A well planned business exit strategy, which outlines how and when you will sell your company (and, if possible, to whom and for approximately how much) will let you make better operating decisions, maintain a focus on consistent growth, and perhaps even sleep better.
As with any major financial transaction (and they don’t get much bigger than the sale of a company), it’s important to get qualified, professional help. Consult with your accountant, investment advisor and estate planner along the way.
Here’s a guide to prepare you for talking with your team:
Business Valuations: What’s Your Company Worth?
Sometimes ignorance can be bliss, but this isn’t one of those times. You should try to get a handle on the value of your business for many reasons. These include loan applications, personal net worth calculations, estate planning, and the potential sale of – and your exit from – the company.
Values of privately held companies like yours fluctuate all the time, just like they do with public companies whose shares trade on a stock exchange. For that reason, you should have independent analyses – called business valuations – performed every couple years.
Because of all the variables involved, the valuation of a small business is not an exact science. The values of certain “hard assets” like equipment, machinery, inventory and real estate are somewhat easy to determine, but intangible assets like customer lists, a company’s reputation, number of years in business, etc. are harder to pin down.
There are many techniques of business valuations, and the most appropriate will be determined by the industry where you compete. But your appraisal team will probably use something similar to one of these methods to come up with a value for your company.
In this method, EBIT (earnings before interest and taxes) is multiplied by a certain number, usually 3, 4 or 5, to determine the value of the business. There are exceptions, but 3, 4 and 5 are generally used because it is expected that a business can earn back the buyer’s investment in 3 to 5 years.
Market Value of Fixed Assets
This is useful for determining values of companies that are asset-driven and asset-dependent, like retail stores and some manufacturing companies. Much of the valuation depends on the fair market value of these assets, or what it would cost to purchase similar assets at normal prices.
This asset valuation is normally added to a “benefit of ownership,” which is roughly equivalent to the EBIT mentioned earlier, to come up with the total value of the business.
This entails reviewing the business valuations and sales prices of similar companies (industry, size, etc.) that have sold in the last year, with the expectation that the company to be sold represents similar value. Usually, this is used as only a jumping-off point, to obtain very preliminary estimates of a company’s value.
But no matter what technique is used, it’s very rare that the buyer and seller come up with valuations that match up, or that are even especially close. This is where negotiations start.
Business Exit Strategy: Finding a Buyer
It’s possible that a buyer might find you. A competitor, or perhaps a new entrant to the industry, might see your company as an avenue to quickly increasing market share, or as a jump-start into the business. Should that happen, it can’t hurt to at least hear them out.
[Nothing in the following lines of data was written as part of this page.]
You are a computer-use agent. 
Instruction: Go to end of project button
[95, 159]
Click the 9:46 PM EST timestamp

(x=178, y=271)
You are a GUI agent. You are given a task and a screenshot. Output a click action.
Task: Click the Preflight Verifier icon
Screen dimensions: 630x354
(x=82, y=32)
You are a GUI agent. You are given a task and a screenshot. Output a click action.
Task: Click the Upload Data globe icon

But in most cases, finding the right buyer at a good price will take some time and energy on your part. Start looking early (the worst time to sell something is when you have to sell) and be prepared for a few false starts. That said, here are the best places to look.
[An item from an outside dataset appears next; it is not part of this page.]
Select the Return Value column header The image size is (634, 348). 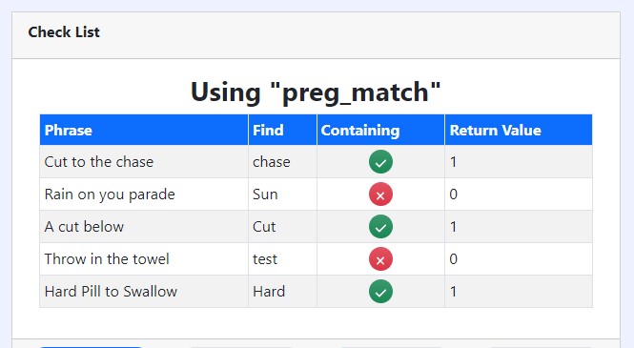(x=519, y=131)
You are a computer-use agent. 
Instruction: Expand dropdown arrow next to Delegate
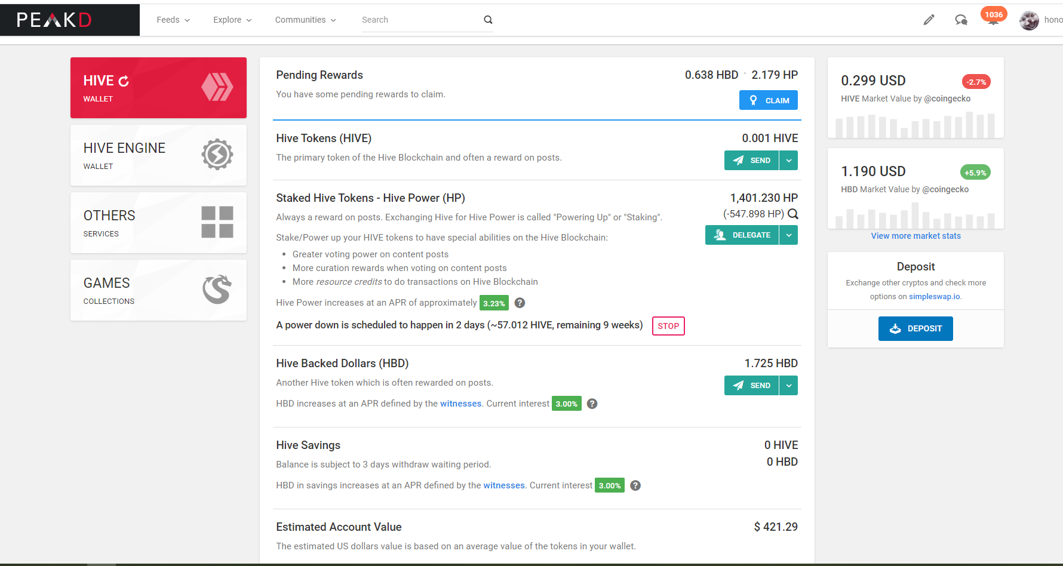click(x=789, y=235)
Your successor, or successors, might be in the next office or down the hall.
The benefits of selling to your employees are obvious. They know the business, they know your customers, and you won’t need to hang around too long (unless you want to) to show them how it’s all done.
Sales of companies to existing employees have unusually good track records of success, and that’s definitely worth something in terms of your legacy.
Selling to family members is a popular option, and a good one, as long as your children (or grandchildren, or nieces or nephews) have a sincere interest in the business. Consider bringing him or her (or them) on board for a trial run for at least as long as it takes for them to understand all the critical operations of your company.
But remember, the sale of your business is still a legal transaction. You might be tempted to give a relative a break on the price of the business, and that’s fine. But make sure the terms of the sale are clearly spelled out in writing so there are no misunderstandings later.
If your company is well respected and you have customer lists, equipment, products, services, and/or (especially) a market share that one or more of your competitors want, this can be a great solution.
But be careful. Move slowly and carefully. An unethical competitor might use the fact that you’re considering leaving to damage your company’s reputation in the industry, which could hurt its eventual sale price. Consider the services of a reputable business sales consultant who is familiar with your industry, or think about approaching a competitor from a different geographic area.
Business brokers can be a good source for matching you up with a potential buyer, but make sure you find a very good one. Some specialize in certain industries, while others are generalists. Some are straight “numbers guys” who might not see the particular appeal of your company.
Your accountant or lawyer should be able to refer you.
The Bottom Line When Planning a Business Exit Strategy
The most important things to remember for planning your exit from your company are to start early and get qualified help. You’ll only sell your business once. Do what you can to stack the deck in your favor.